Here are few common symptoms of Mono:
- High fever about 102 F to 104 F
- Severe sore throat
- Swollen lymph nodes or glands in the neck area and armpit
- Malaise and fatigue
- Loss of Appetite
- Reddened throat and tonsils
- General discomfort and uneasiness
- Enlarged abdomen due to enlargement of spleen or liver
- Muscle aches
Here are few less frequent symptoms of Mono:
- Jaundice or yellow coloration of the skin
- Chest pain
- Rapid heart rate
- Sensitivity to light
- Neck stiffness
- Shortness of breath
Complications Associated with Mononucleosis are:
- Weak immune system causing the death
- Hemolytic anemia
- In patients above the age of 35 years, hepatitis with jaundice
- A condition technically called orchitis involving swelling of the testicles
- Though rare the person can suffer from neurological disturbances like Guillain-Barre syndrome
- A condition called Bell’s palsy involving temporary paralysis of the face
- Ataxia or uncoordinated movements
- Rupture of the organ spleen closely related to the immune system
- Secondary bacterial throat infection
Facts and Statistics About Mono Disease:
- 50 percent of children affected with EBV virus are below the age of 5 years.

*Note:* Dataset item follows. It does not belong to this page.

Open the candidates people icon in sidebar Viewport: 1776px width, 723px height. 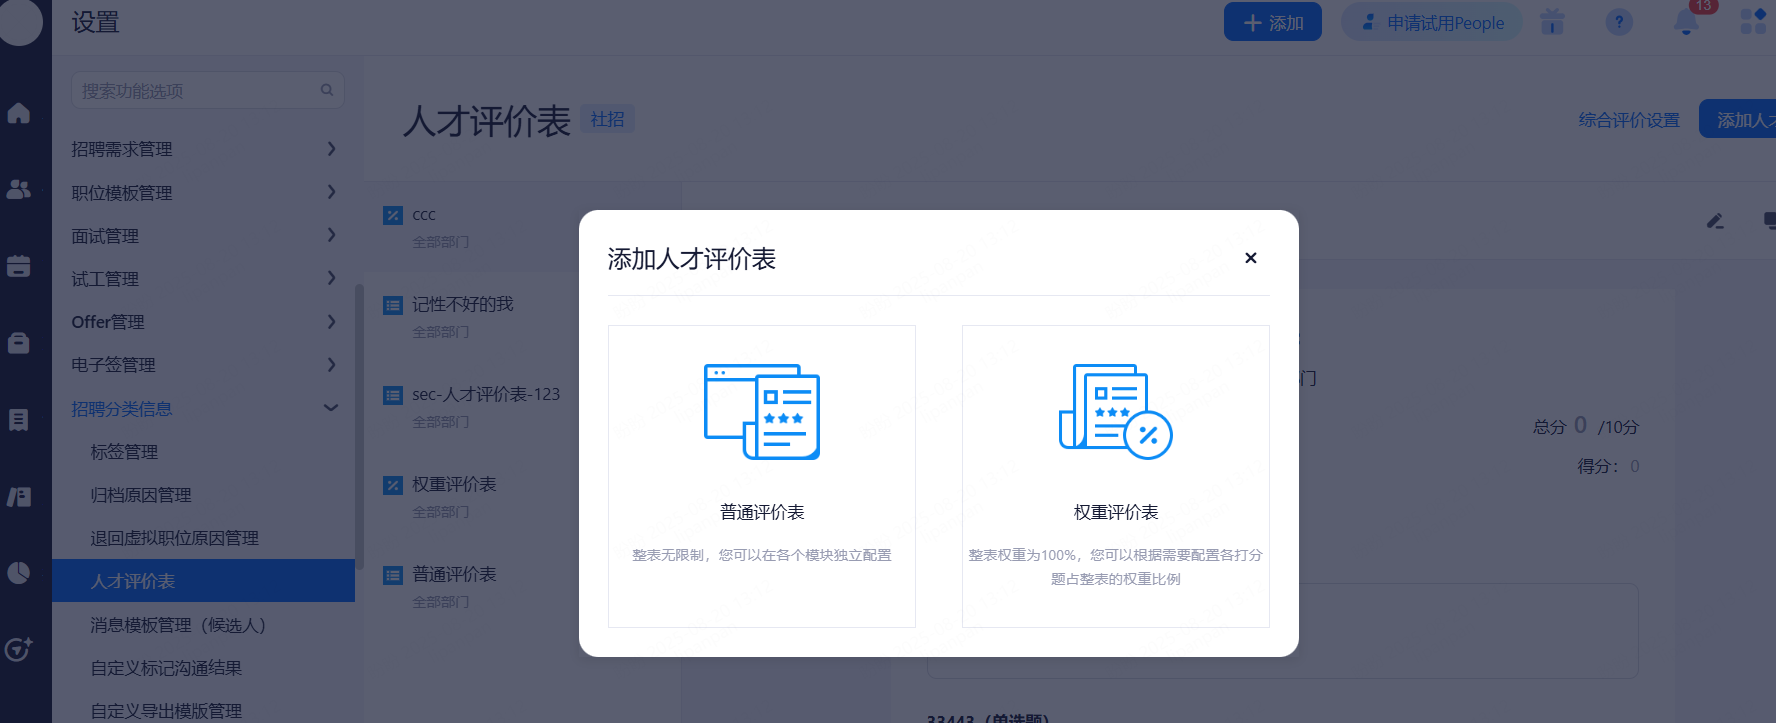pyautogui.click(x=19, y=189)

- 90 percent of people affected with this disease are below the age of 25 years.
- Another virus known as Cytomegalovirus (CMV), can also cause this disease.
- In 90 percent cases of this disease, the symptoms are not apparent.
- It is a myth that this disease is prevalent among teenagers and it persists for months.
- Though it is found to be common in the age group of 15-17 years, people belonging to any age group can get this disease.
- Unfortunately there is no effective treatment or cure for mono.
- Sharing food, eating utensils and rinking from the same container as the affected person can cause this disease.
- It is not possible to predict the time of stay of the virus within a person affected with this disease even after recovery.
- It takes 10 days for the fever to come down, 4 weeks for the spleen and swollen lymph glands to heal and few weeks to 3 months for the fatigue to go away.